▸ Problem description: Scan the records below. Copy every line in which the word "first" appears.

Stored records

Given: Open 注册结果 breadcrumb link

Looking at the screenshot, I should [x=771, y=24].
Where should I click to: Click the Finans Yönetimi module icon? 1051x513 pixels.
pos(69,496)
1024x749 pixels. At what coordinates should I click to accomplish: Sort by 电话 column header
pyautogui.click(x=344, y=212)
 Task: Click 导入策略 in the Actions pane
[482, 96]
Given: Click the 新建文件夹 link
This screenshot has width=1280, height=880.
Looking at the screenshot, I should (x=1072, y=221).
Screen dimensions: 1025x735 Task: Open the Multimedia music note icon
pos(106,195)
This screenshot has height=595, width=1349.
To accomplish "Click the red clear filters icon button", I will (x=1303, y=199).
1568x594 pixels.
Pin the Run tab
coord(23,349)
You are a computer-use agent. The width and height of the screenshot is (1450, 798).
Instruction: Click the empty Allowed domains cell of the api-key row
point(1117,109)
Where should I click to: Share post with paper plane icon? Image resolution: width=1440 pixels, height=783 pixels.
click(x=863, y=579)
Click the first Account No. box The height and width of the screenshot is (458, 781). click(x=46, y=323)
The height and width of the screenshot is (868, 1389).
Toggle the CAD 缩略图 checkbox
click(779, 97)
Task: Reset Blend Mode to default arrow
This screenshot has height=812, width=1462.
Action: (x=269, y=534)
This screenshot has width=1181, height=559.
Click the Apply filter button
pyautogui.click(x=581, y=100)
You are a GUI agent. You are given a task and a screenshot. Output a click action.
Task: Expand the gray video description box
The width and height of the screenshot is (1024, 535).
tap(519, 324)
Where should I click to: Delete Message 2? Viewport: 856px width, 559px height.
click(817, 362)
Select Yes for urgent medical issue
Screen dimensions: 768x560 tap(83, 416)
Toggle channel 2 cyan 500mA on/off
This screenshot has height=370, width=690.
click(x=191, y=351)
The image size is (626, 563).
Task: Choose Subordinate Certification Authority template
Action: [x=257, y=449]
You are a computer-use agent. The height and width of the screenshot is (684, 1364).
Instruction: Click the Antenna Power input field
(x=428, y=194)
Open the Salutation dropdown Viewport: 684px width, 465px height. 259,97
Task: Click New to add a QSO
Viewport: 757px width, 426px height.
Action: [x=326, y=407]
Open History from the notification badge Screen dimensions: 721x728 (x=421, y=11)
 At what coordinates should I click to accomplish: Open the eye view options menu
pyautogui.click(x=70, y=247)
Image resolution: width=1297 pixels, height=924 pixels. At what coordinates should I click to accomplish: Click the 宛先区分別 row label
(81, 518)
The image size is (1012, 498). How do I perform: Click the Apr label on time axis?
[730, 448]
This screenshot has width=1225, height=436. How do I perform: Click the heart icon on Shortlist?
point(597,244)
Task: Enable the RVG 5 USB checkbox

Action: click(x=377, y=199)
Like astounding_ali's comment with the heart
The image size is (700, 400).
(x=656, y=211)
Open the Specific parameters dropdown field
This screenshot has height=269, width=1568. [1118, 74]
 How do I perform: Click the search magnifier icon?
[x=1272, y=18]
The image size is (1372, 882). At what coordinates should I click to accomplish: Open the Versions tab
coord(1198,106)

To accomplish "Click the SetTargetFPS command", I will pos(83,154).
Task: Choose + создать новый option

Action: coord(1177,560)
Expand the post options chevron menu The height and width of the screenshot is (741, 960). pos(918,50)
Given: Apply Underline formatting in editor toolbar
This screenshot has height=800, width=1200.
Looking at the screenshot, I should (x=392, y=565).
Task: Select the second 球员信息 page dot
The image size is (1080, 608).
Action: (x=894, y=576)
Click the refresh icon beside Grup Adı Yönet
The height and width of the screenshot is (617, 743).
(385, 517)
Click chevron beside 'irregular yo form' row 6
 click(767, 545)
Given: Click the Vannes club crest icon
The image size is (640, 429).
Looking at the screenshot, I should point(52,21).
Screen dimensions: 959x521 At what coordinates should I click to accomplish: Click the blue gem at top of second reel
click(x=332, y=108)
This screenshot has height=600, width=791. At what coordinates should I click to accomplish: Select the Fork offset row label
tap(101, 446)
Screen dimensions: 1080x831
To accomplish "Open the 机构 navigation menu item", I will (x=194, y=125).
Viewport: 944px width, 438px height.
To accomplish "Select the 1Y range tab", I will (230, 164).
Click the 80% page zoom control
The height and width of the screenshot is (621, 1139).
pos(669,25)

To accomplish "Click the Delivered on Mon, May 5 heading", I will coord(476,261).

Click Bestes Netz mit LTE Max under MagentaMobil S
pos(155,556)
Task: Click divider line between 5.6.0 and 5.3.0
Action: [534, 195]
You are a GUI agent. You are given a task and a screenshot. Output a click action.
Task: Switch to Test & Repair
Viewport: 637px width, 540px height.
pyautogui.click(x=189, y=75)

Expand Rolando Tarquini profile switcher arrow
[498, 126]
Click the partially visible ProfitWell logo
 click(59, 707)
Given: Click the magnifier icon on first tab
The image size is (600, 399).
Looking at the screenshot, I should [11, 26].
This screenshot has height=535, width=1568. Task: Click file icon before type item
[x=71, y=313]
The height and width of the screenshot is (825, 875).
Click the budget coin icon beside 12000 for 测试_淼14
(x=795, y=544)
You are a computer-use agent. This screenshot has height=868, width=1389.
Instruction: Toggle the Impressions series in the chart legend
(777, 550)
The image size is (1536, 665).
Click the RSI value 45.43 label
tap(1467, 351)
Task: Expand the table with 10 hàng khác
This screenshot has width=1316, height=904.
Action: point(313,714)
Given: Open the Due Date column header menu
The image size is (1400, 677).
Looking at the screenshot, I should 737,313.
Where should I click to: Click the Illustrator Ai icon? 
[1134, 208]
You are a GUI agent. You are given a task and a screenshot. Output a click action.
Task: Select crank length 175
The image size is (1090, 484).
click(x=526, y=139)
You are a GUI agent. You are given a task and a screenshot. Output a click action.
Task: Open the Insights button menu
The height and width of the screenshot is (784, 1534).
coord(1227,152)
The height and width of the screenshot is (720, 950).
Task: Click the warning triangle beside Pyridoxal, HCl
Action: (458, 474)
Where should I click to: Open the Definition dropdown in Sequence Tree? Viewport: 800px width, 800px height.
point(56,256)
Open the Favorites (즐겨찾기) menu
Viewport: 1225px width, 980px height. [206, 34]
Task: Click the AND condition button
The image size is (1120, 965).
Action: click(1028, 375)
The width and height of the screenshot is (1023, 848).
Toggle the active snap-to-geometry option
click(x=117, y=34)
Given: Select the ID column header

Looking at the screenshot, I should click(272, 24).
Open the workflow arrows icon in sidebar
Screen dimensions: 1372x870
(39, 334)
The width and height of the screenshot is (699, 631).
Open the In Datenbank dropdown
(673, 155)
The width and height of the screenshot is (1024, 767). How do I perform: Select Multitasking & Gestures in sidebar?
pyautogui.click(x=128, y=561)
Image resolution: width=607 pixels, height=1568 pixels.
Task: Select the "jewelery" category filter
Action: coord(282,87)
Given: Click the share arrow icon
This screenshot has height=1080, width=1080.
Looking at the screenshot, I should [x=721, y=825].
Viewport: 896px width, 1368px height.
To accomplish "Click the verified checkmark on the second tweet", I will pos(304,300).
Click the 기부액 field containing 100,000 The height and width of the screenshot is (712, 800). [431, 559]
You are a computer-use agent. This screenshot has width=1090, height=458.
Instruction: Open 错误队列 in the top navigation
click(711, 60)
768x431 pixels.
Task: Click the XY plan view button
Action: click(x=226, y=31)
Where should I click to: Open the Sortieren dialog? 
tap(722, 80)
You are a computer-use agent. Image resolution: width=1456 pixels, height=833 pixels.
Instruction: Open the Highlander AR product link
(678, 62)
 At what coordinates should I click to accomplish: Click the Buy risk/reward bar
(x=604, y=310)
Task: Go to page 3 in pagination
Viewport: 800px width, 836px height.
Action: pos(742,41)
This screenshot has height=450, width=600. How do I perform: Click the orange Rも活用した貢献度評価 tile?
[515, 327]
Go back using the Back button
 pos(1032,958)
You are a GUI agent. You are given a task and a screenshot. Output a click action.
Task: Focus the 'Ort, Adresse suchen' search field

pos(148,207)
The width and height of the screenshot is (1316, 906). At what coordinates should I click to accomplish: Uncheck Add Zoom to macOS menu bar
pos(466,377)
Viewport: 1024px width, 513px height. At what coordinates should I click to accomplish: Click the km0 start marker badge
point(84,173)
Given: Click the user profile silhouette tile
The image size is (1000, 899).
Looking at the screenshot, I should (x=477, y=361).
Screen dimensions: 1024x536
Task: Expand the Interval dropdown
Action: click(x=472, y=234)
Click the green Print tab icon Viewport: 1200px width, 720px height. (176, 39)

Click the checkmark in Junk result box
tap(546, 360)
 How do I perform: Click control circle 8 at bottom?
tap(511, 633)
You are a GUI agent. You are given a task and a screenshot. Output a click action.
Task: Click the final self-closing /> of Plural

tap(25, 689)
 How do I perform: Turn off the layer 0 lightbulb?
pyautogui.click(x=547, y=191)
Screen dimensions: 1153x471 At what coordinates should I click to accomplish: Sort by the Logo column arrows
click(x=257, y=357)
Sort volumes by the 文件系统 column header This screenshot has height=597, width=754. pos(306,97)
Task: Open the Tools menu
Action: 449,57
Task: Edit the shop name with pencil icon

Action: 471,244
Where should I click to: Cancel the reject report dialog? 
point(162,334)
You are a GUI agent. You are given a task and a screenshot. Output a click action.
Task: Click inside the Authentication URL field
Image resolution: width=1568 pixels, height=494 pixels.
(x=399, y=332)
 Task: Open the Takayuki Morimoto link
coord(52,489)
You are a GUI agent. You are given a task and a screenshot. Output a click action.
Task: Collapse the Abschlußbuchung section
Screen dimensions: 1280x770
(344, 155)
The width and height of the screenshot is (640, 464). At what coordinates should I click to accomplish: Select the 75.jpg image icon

▸ Answer for this exercise:
Click the first Account No. box The height and width of the screenshot is (458, 781). click(x=46, y=323)
Given: Click the magnifier icon on first tab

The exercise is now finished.